--- THE PROBLEM ---
A line containing "Click the Events" appears in the material below. Return exactly every line from the first through that one, and only those.

:: MATERIAL FOR THE TASK

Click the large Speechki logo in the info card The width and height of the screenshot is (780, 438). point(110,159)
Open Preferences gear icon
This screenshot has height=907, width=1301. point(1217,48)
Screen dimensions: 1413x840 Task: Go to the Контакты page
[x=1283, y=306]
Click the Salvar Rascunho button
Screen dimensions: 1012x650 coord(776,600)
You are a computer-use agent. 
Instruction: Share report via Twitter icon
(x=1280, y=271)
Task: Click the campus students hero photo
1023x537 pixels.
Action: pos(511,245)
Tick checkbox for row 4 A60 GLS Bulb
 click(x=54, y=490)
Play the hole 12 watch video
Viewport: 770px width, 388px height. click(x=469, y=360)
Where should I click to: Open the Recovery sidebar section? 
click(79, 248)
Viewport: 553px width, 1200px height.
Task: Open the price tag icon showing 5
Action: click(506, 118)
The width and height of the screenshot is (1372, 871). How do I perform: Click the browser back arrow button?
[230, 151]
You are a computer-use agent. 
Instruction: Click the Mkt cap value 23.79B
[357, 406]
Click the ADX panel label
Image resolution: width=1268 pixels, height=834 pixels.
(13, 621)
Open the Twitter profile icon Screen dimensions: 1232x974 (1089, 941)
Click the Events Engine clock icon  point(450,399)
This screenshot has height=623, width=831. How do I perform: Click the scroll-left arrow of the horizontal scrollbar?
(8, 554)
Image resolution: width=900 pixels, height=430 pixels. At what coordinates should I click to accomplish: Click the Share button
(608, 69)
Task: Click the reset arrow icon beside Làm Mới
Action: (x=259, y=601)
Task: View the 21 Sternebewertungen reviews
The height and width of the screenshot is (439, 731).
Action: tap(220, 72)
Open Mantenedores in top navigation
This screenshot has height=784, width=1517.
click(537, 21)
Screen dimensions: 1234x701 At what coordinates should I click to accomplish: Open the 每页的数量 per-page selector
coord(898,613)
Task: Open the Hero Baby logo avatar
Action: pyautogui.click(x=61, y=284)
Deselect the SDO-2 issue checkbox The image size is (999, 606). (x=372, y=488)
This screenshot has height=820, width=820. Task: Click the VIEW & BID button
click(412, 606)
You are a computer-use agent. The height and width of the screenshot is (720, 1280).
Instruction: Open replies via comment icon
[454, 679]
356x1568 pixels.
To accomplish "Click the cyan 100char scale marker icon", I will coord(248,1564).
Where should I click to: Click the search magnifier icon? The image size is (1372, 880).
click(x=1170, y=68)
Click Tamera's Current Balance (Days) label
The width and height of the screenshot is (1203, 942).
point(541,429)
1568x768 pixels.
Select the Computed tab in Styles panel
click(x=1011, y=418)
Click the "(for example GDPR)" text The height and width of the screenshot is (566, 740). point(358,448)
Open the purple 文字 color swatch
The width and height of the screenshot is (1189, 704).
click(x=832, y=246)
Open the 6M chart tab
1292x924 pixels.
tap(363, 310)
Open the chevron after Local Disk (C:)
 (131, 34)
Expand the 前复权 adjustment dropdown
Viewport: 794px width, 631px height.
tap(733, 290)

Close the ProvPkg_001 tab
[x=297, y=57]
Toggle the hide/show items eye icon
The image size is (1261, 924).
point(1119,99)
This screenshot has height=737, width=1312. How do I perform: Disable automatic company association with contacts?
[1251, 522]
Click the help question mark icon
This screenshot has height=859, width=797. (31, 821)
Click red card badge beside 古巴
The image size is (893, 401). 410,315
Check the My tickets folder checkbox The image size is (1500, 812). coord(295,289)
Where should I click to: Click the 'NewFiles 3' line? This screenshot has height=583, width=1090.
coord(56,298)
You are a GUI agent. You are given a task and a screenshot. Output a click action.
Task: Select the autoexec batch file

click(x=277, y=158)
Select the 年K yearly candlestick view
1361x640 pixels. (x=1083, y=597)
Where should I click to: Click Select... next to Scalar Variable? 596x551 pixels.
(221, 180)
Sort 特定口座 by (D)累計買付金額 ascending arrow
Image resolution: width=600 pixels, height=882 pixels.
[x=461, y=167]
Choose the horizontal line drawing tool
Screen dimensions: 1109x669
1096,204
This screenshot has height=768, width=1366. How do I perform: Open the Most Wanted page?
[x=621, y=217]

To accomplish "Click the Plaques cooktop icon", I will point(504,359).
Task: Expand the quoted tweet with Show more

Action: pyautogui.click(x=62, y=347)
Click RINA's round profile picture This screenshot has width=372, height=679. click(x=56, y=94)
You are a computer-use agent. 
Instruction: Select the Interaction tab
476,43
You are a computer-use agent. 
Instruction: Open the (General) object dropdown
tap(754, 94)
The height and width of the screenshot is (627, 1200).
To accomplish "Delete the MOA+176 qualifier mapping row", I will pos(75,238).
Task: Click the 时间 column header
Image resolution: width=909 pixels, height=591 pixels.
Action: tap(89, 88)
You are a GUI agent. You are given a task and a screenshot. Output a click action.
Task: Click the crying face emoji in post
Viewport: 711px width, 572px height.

::::

--- RESPONSE BELOW ---
Click the large Speechki logo in the info card The width and height of the screenshot is (780, 438). point(110,159)
Open Preferences gear icon
This screenshot has height=907, width=1301. point(1217,48)
Screen dimensions: 1413x840 Task: Go to the Контакты page
[x=1283, y=306]
Click the Salvar Rascunho button
Screen dimensions: 1012x650 coord(776,600)
You are a computer-use agent. 
Instruction: Share report via Twitter icon
(x=1280, y=271)
Task: Click the campus students hero photo
1023x537 pixels.
Action: pos(511,245)
Tick checkbox for row 4 A60 GLS Bulb
 click(x=54, y=490)
Play the hole 12 watch video
Viewport: 770px width, 388px height. click(x=469, y=360)
Where should I click to: Open the Recovery sidebar section? 
click(79, 248)
Viewport: 553px width, 1200px height.
Task: Open the price tag icon showing 5
Action: click(506, 118)
The width and height of the screenshot is (1372, 871). How do I perform: Click the browser back arrow button?
[230, 151]
You are a computer-use agent. 
Instruction: Click the Mkt cap value 23.79B
[357, 406]
Click the ADX panel label
Image resolution: width=1268 pixels, height=834 pixels.
(13, 621)
Open the Twitter profile icon Screen dimensions: 1232x974 (1089, 941)
Click the Events Engine clock icon  point(450,399)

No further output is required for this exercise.